Work request -> Print exactly the lines below between the line holding "219x140 pixels. At" and the line holding "Image resolution: width=1219", inclusive, and nothing more.

──────── Information supplied ────────

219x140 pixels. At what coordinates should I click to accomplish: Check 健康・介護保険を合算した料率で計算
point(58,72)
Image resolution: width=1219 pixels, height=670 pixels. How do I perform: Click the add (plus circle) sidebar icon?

────────
──────── Information supplied ────────

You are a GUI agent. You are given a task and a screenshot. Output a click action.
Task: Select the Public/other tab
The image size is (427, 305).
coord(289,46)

────────
──────── Information supplied ────────

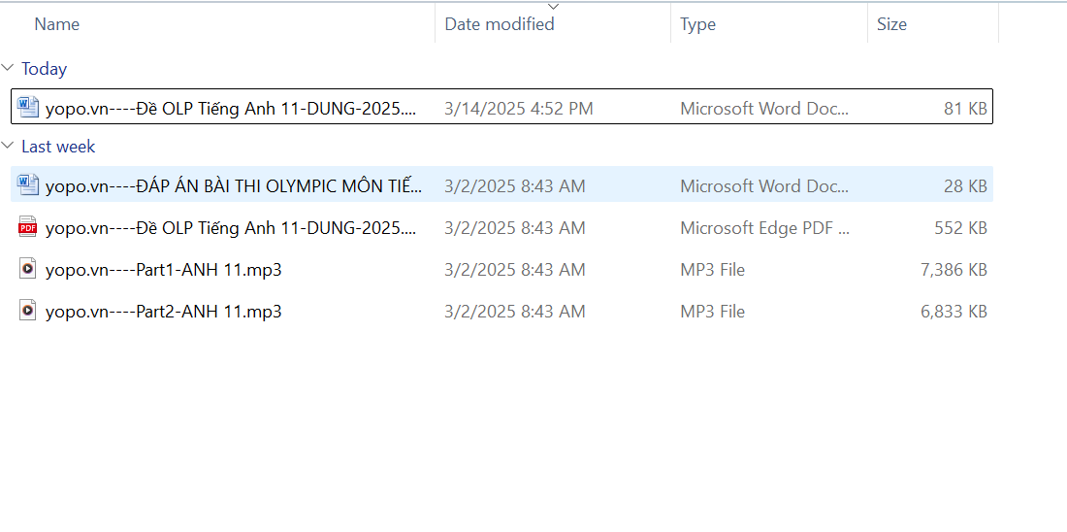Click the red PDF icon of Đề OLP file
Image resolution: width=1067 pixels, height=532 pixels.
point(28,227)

────────

Response area ->
219x140 pixels. At what coordinates should I click to accomplish: Check 健康・介護保険を合算した料率で計算
point(58,72)
Image resolution: width=1219 pixels, height=670 pixels. How do I perform: Click the add (plus circle) sidebar icon?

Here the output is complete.